Carnegie’s Renad Mansour spoke with Laura Kyle on Al Jazeera’s Inside Story, alongside Matthew Glanville, former special adviser to the governor of Anbar Province, and Matthew Henman, head of IHS Jane’s Terrorism and Insurgency Centre, to discuss the Iraqi army’s offensive to retake Fallujah from the self-proclaimed Islamic State.
Mansour argued that Mosul was more of a symbolic target to retake than Fallujah. Previously, he explained, strategists thought that the way to defeat the Islamic State was to retake Mosul and then move onwards, given that the Islamic State had declared it’s self-described caliphate after taking the Mosul. Iraqi military strategies have had to change, however, with the Islamic State’s return to asymmetric warfare tactics, such as suicide bombings and targeting Baghdad directly.

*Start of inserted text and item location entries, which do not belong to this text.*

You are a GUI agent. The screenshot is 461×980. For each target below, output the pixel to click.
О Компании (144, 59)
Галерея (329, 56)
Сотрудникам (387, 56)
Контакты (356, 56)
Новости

Mansour pointed out that Fallujah is a somewhat of a quagmire and that occupiers have often faced difficulties in retaking the city. He argued that Iraqi state forces must find a way to win the hearts and minds of Fallujah residents. A significant amount of the Fallujah population support the Islamic State, he explained, which means that a viable alternative needs to be established and the Iraqi forces must convince the population that it is a better option.
Mansour added that there are lessons to be learned from Ramadi, particularly with regards to reconciliation. He argued that the Shia paramilitary groups, particularly those close to Maliki and Iran, cannot serve a large role in reconciliation or liberation, and that there should be a renewed focus on emergining leaders.